Filetti di lupo di mare di poco pregio venduti per costosi filetti di sogliola, oppure merluzzo pescato nel Mare del Nord “spacciato” per merluzzo del Mar Baltico: ecco 2 esempi di frode nel settore della pesca.
Fortunatamente le tecnologie molecolari, basate sulla genetica, la genomica, la chimica e la medicina legale, possano aiutare a smascherare queste frodi, dando risposte precise a domande come “da che specie di pesce viene questo prodotto, dove è stato pescato, è di allevamento o no”.
E’ quanto dimostra un rapporto della Commissione europea presentato oggi a Genova nell’ambito della Fiera Slow Fish. Due delle tecniche fraudolente più diffuse nel settore della pesca sono l’indicazione, in etichetta, di un nome falso della specie di pesce o del prodotto della pesca venduto oppure la dichiarazione di una falsa origine geografica.
La relazione del Centro comune di ricerca (CCR) della Commissione, dal titolo “Lotta alle attività illegali nel settore della pesca” spiega in che modo le tecnologie molecolari, come quelle basate sulla tecnologia del DNA, possono contribuire alla lotta contro le pratiche illegali e rafforzare la tracciabilità – anche per i prodotti trasformati come il pesce in scatola – “dal mare alla tavola”. Un invito quindi all’UE ad adottare un approccio coerente e pratico per mettere le nuove tecnologie molecolari a disposizione delle autorità europee preposte al controllo e all’applicazione delle regole.
Ecco alcune misure concrete proposte: divulgare maggiormente le informazioni e la consulenza a tutte le parti interessate; dare accesso ai laboratori di analisi degli Stati membri ad archivi comuni di dati di riferimento e ad altre conoscenze utili per l’analisi dei pesci e dei prodotti della pesca; una rete di laboratori certificati per l’esecuzione di analisi a fini di controllo e di applicazione e per la condivisione di protocolli di analisi armonizzati e validati; garantire la formazione completa del personale di laboratorio e degli ispettori per le corrette manipolazione e analisi dei campioni.

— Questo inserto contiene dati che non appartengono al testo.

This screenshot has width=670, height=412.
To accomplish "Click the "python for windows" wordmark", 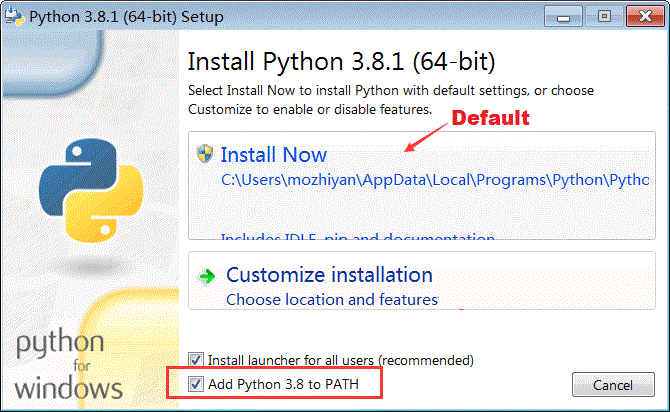I will pyautogui.click(x=69, y=365).
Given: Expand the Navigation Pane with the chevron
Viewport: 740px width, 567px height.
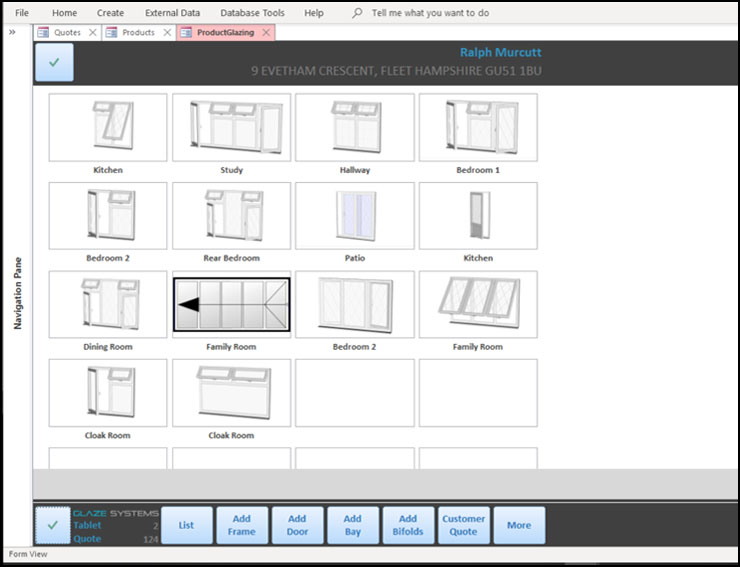Looking at the screenshot, I should pos(12,32).
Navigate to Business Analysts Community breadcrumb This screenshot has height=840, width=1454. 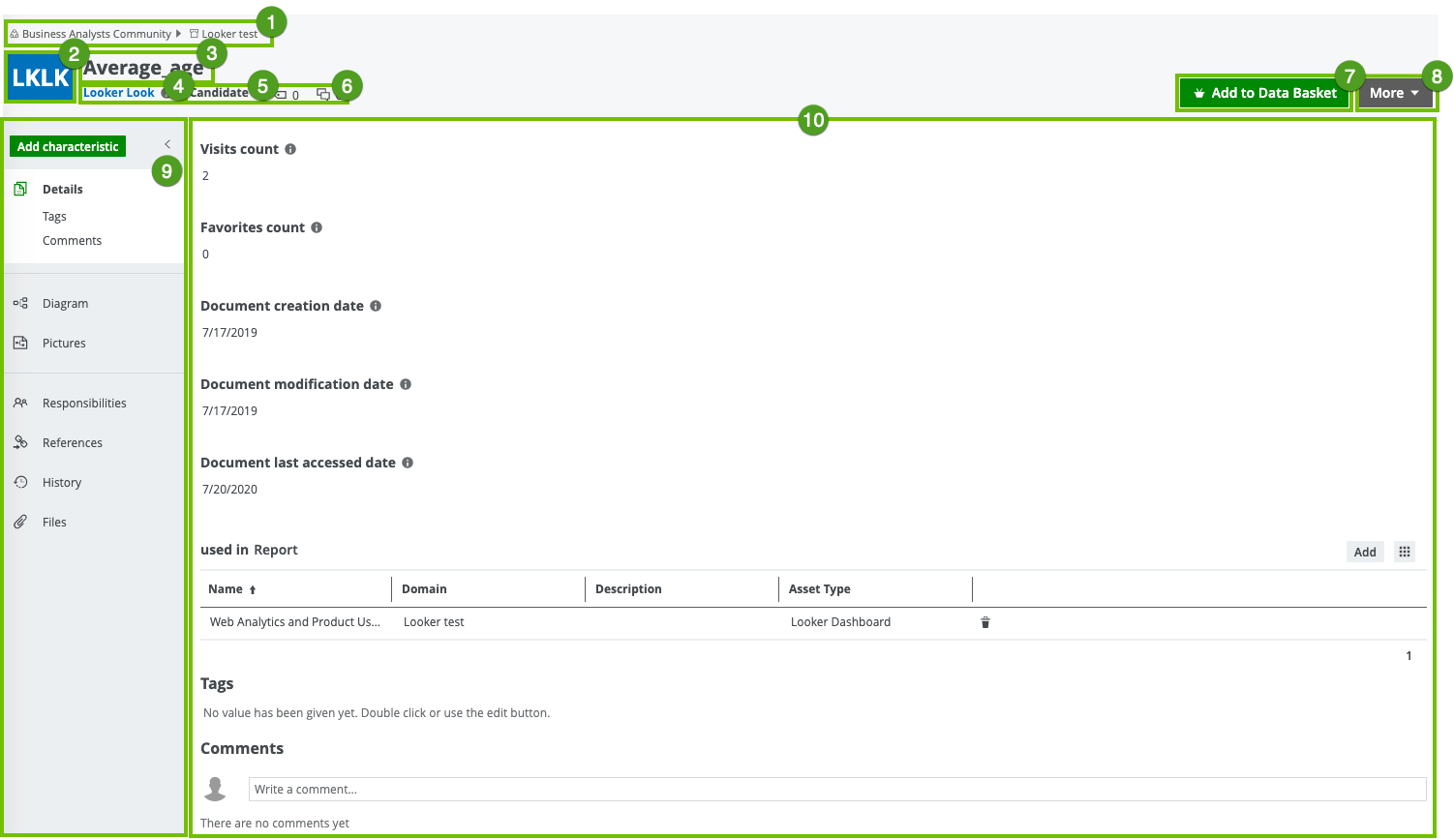point(96,34)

Maria Damanaki, commissaria europea responsabile degli Affari marittimi e della pesca, ha affermato: “La pesca illegale raggiunge, a quanto pare, un valore di 10 miliardi di euro all’anno in tutto il mondo. Si tratta di un’attività criminale con effetti nefasti per tutta l’economia, distruttivi per l’ecosistema marino e dannosi per le collettività dei pescatori e i consumatori. Non vi può essere pesca sostenibile se le regole non sono rispettate, nelle acque dell’Unione europea e fuori di esse. Da oggi entriamo in una nuova era: la sfida sarà trasporre questa nuova scienza nella pratica quotidiana in tutta Europa”.